The Statistical Inquiry Cycle
- A statistical framework permits researchers to distinguish between causation and correlation, thereby identifying interventions that caused changes in the outcomes.
- The framework allows the scientists to establish methods for estimation and prediction hence quantifying the degree of certainty, and this is done using an algorithm that exhibits reproducible and predictable behavior.
- Statistical methods aim to focus attention on findings that can be reproduced by other researchers with different data resources.
- Statistical methods allow researchers to accumulate knowledge.
Analysis using Statistics
Below are the types in which analysis of an event:
- Quantitative Analysis: Also termed as Statistical Analysis is the science of collecting and interpreting data with graphs and numbers to identify patterns and trends.
- Qualitative Analysis: Also known as Non-Statistical Analysis gives general information and uses text, sound, and various other forms of media to do so.
For instance, if we buy a movie ticket, it is sold as Silver, Gold, or Platinum tickets, this is an example of a Qualitative analysis.

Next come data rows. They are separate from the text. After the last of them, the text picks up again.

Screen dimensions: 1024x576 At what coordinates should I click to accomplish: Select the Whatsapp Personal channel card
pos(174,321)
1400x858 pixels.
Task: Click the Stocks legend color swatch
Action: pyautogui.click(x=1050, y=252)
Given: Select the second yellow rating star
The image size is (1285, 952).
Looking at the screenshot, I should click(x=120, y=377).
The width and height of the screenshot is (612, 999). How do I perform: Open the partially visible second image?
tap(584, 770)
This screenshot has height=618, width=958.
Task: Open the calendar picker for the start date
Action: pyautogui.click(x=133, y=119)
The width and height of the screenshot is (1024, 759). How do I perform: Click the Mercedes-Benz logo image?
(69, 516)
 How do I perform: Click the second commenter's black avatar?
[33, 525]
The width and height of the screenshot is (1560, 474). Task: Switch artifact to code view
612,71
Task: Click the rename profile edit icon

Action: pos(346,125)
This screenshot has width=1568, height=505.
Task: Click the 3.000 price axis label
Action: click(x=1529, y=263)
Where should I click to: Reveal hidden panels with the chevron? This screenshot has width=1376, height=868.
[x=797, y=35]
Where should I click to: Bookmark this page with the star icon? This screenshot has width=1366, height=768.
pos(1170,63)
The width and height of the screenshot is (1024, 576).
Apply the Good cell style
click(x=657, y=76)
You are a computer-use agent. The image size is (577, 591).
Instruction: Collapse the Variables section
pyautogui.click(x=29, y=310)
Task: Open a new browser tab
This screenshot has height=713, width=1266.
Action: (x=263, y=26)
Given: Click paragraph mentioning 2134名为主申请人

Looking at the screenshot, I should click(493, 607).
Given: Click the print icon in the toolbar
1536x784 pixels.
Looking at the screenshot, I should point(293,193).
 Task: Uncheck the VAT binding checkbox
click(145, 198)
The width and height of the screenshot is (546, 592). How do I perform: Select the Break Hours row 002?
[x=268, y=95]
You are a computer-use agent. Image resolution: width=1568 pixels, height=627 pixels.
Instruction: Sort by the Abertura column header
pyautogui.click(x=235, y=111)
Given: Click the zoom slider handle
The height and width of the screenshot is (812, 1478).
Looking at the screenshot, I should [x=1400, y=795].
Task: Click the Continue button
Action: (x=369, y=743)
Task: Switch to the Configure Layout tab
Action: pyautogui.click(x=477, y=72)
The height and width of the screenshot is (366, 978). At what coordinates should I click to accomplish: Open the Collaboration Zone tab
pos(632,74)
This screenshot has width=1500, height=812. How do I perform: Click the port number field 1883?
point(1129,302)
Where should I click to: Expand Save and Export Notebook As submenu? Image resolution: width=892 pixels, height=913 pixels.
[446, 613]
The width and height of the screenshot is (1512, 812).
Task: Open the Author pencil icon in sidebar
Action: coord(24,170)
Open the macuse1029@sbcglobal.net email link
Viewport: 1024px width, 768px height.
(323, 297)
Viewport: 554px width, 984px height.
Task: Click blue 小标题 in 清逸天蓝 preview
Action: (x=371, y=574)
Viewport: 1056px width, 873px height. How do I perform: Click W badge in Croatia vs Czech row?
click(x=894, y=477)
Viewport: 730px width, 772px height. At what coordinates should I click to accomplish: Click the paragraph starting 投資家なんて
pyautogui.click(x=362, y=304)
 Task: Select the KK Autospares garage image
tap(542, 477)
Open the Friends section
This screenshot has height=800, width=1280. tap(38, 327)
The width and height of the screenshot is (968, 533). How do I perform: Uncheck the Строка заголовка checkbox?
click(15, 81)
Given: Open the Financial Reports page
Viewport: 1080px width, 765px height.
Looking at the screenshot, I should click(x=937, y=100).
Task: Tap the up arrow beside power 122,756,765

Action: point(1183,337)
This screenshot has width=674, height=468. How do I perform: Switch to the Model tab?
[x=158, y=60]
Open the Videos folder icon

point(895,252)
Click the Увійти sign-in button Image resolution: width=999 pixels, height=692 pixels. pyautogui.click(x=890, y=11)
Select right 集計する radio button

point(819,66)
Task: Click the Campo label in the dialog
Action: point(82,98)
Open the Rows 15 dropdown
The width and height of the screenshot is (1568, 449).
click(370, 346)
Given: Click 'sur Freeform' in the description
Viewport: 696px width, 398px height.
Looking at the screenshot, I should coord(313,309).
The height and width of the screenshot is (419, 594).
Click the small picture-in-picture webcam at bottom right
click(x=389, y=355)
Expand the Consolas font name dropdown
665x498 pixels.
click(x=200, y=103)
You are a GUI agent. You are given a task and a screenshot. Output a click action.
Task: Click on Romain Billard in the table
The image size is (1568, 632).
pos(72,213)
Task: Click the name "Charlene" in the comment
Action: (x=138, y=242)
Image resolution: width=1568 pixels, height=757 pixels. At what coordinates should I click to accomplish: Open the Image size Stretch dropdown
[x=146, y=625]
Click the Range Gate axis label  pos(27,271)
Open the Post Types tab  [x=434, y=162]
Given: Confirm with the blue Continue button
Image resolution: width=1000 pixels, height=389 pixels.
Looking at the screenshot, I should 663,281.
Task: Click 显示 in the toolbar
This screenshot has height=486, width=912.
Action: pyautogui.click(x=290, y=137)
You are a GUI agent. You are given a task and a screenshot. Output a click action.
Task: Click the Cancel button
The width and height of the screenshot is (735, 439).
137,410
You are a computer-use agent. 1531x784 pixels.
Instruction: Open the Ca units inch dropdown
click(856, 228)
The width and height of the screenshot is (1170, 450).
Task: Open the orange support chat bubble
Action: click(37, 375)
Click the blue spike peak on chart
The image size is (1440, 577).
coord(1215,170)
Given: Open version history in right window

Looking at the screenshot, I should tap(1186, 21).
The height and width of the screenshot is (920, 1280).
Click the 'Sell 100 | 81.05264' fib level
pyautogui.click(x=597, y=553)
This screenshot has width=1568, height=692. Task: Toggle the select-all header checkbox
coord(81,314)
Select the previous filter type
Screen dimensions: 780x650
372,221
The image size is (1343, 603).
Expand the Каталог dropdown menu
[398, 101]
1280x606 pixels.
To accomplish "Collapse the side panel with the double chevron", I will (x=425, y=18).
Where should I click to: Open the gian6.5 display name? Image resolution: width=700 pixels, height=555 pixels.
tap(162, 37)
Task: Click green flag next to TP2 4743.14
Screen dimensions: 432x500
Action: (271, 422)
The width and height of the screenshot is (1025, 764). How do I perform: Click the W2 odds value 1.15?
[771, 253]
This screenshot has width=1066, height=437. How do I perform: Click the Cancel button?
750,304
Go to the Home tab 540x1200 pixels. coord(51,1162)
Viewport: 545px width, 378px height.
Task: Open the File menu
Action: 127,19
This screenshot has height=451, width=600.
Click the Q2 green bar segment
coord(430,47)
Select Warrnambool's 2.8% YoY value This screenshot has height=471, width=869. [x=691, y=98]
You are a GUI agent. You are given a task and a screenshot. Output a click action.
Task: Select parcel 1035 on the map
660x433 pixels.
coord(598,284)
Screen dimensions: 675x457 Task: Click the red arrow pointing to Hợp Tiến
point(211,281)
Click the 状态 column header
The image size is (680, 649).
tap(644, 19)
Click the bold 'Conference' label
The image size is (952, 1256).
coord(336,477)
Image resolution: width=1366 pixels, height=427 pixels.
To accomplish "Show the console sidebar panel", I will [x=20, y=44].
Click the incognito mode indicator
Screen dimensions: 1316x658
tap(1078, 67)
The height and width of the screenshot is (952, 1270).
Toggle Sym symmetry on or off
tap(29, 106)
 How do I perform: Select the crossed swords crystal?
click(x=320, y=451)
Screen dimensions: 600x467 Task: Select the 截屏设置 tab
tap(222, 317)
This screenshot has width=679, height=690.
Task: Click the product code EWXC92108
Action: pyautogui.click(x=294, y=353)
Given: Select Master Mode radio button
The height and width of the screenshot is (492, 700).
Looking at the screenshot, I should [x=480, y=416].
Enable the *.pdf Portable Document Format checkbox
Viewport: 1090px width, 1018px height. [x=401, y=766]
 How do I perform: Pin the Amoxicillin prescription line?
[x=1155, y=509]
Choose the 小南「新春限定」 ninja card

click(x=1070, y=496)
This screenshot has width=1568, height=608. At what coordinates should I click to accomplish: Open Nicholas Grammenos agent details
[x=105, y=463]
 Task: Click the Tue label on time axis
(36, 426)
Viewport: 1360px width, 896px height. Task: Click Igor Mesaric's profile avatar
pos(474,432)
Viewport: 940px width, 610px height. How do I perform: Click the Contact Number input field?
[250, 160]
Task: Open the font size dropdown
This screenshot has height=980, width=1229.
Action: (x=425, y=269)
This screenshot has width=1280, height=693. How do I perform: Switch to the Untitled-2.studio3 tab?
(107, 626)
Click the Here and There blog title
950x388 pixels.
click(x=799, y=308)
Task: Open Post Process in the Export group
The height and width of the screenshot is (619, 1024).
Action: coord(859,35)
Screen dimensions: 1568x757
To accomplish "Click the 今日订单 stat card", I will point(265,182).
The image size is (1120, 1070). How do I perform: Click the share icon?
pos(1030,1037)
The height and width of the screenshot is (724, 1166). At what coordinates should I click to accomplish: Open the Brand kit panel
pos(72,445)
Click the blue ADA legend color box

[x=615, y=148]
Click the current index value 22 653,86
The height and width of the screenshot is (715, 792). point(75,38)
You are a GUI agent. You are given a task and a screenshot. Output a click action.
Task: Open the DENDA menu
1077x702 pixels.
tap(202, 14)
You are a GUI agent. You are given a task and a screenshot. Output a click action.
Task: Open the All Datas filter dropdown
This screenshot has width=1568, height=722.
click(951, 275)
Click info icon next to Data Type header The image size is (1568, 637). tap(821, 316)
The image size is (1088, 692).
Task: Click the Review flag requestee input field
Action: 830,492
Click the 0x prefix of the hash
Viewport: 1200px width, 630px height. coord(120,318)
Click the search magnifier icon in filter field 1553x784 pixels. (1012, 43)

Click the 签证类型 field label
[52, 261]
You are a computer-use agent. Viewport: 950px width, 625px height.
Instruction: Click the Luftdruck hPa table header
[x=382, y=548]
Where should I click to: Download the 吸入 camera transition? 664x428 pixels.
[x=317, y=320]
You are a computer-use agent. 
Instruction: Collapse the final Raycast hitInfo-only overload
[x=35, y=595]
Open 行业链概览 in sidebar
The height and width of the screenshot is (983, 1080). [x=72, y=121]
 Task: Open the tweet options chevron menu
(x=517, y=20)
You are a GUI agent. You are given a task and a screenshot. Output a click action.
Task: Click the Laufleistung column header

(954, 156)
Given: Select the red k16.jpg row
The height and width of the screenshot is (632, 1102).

But if the theatre sells 200 regular tickets per week, it is Quantitative analysis because we have a number representing tickets sold per week.
Categories in Statistics
Learning statistics involves three categories:
1. Descriptive Statistics
Descriptive statistics helps analysts to describe, show, or summarize data in a meaningful way such that, for example, we can derive patterns from data. However, descriptive statistics doesn’t allow us to make conclusions beyond the data that has been analyzed or reached a conclusion regarding any hypothesis, already made. The need for descriptive analysis is essential because if we present the raw data, it would be hard to visualize what data showed before. Therefore, descriptive statistics enable us to present the data in a more meaningful way hence, allowing a more straightforward interpretation of data. There generally exist two types of statistics that describe data:
- Measures of Central Tendency: Describes the central position of a frequency distribution for a group of data. The frequency distribution is the distribution and pattern marks scored from the lowest to the highest.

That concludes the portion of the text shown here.